Pauvre Bélisana, qu’il marche avec lenteur
Le porteur attendu du suprême message !
« Le bras manquerait-il pour rapporter le gage ?
« Hélas, ô Gavr-Ynys, seul, bien seul est ton îlot !
« Allons, ma goëlette, interroger le flot ! »
La fille de Camma dit, gagne le rivage,
Pousse à l’eau son esquif et vogue vers la plage...
Mais à peine la rame active son effort,
Qu’un regard vigilant, sur la nappe qui dort,
Découvre à l’horizon l’ombre d’une nacelle.
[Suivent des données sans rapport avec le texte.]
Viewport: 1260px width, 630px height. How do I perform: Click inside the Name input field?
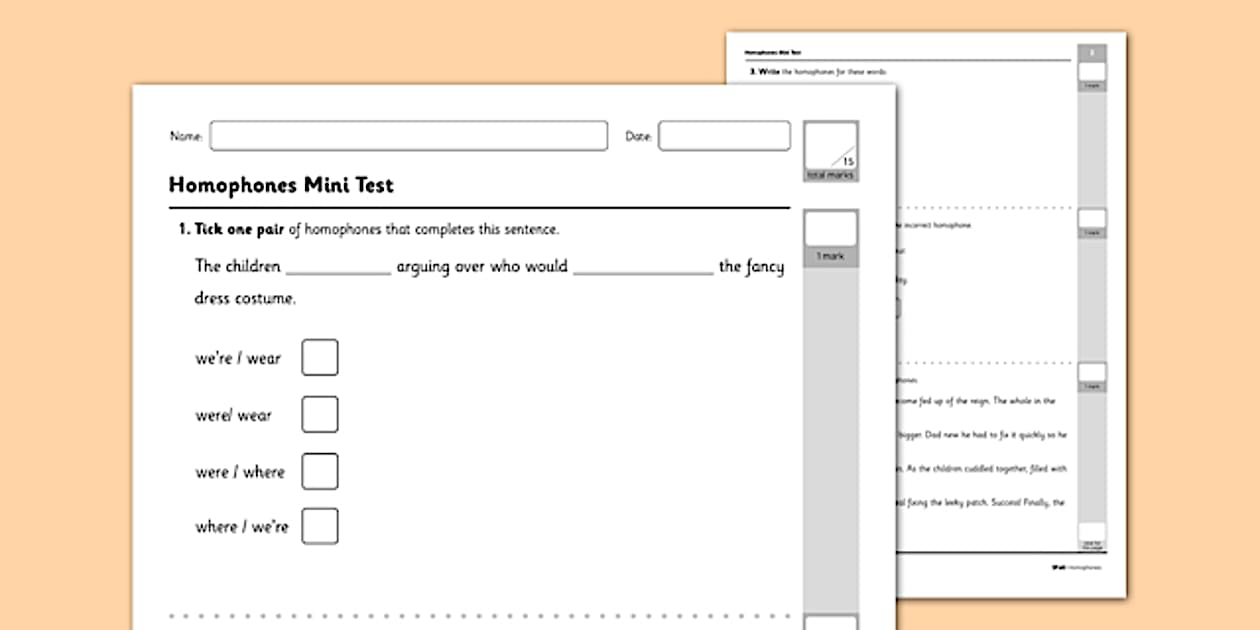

O prêtresse d’Esus, serait-ce là-bas celle
Que la Gauloise cherche et que l’amante attend ?
La druidesse, pâle, hésite : est-ce l’instant,
L’instant où le malheur va confirmer sa crainte ?
Ou l’instant du triomphe ? Elle se sent atteinte
Jusqu’au fond de son âme, en proie à la terreur ;
Mais voici l’autre esquif ! Son sang s’arrête au cœur.
Oh ! quel est ce guerrier ! le héros ou son brave ?
Lentement, comme un bras, que retient une entrave,
Le bras du nautonier pousse à peine l’esquif.
Bélisana bondit, d’un geste convulsif
Laisse tomber sa rame, et, droite sur les ondes :
« Guerrier, guerrier, dis-moi ; que vite tu répondes ;
« Tu viens de la bataille ? Apportes-tu le gage ?
« Avons-nous triomphé ? Oh ! quel est ton message ?
« ... Suis-je donc abusée ? Oh ! Lez-Breiz, est-ce toi ? »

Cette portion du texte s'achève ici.